------ GIVEN ENTRIES ------
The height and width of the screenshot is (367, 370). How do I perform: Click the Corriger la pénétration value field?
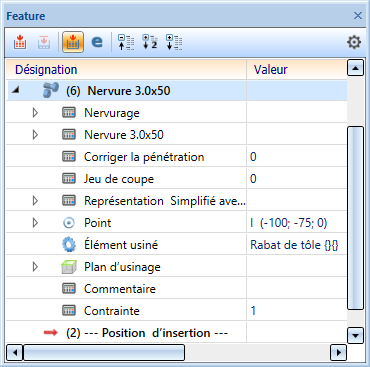coord(297,157)
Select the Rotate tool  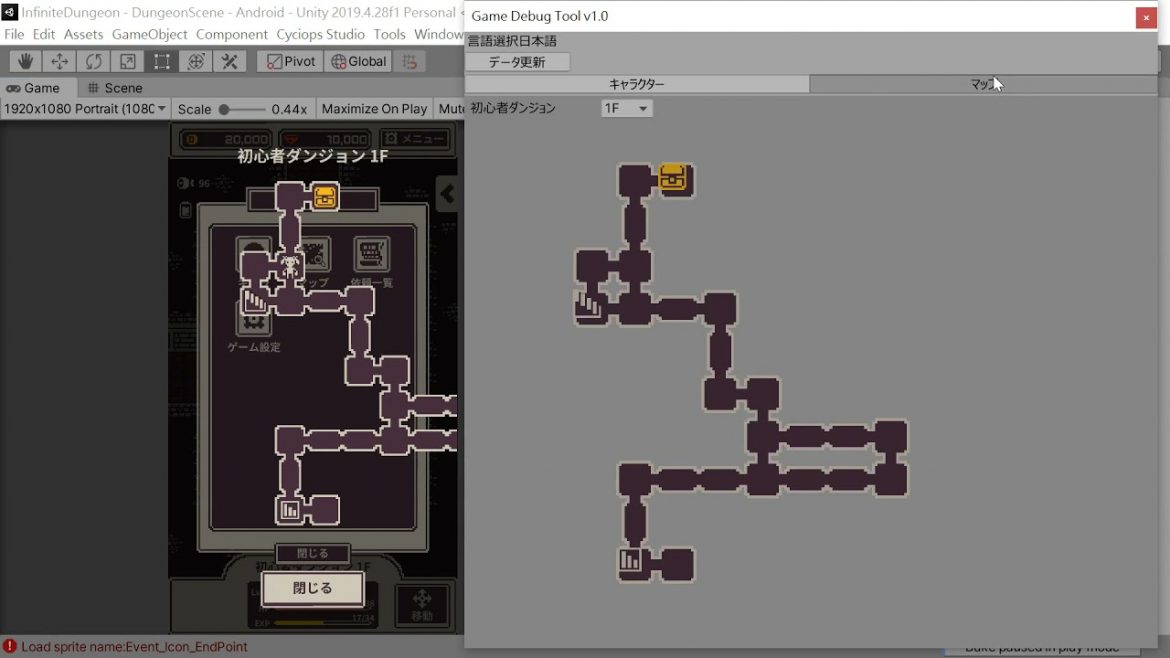pyautogui.click(x=94, y=62)

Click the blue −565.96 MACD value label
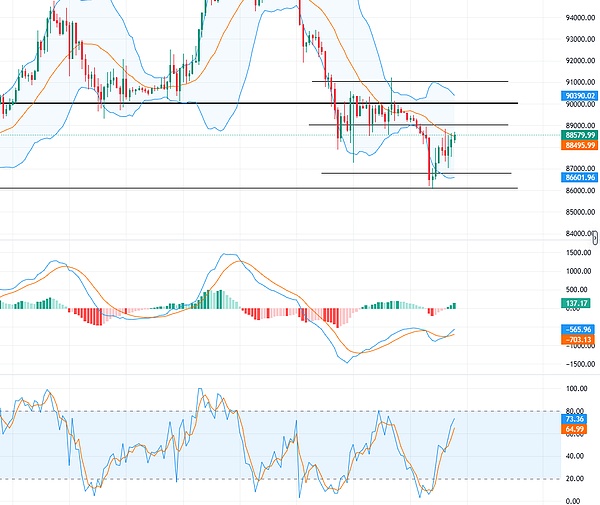pos(579,328)

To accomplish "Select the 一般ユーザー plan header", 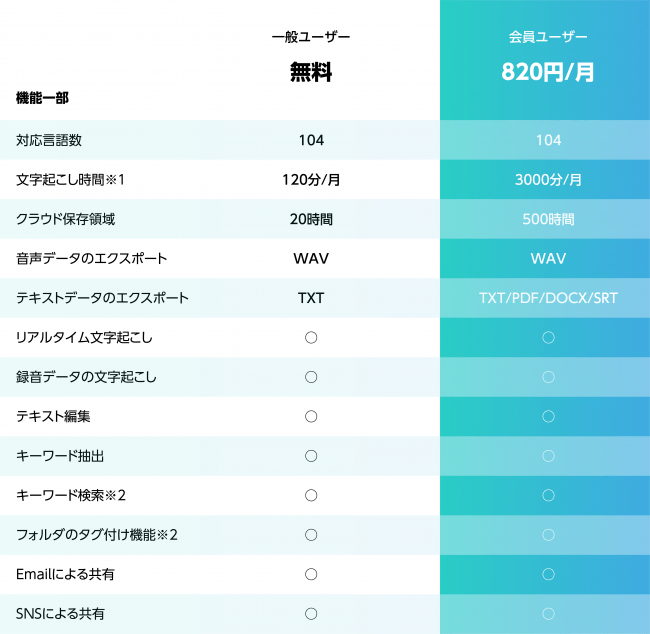I will click(x=311, y=37).
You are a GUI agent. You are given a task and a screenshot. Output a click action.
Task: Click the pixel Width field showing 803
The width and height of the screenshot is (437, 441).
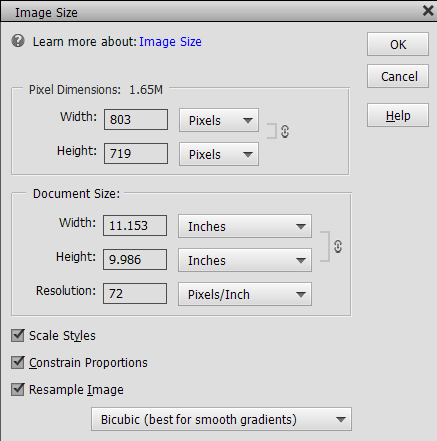(x=136, y=119)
------
▶ EXERCISE REQUIREMENTS: Repeat word for word, and nothing more, the lines between the line containing "Task: Click the pixel Width field showing 803" and the last line of the records above, inclusive, without pictures.

▶ SOLVED EXERCISE:
Task: Click the pixel Width field showing 803
The width and height of the screenshot is (437, 441).
(x=136, y=119)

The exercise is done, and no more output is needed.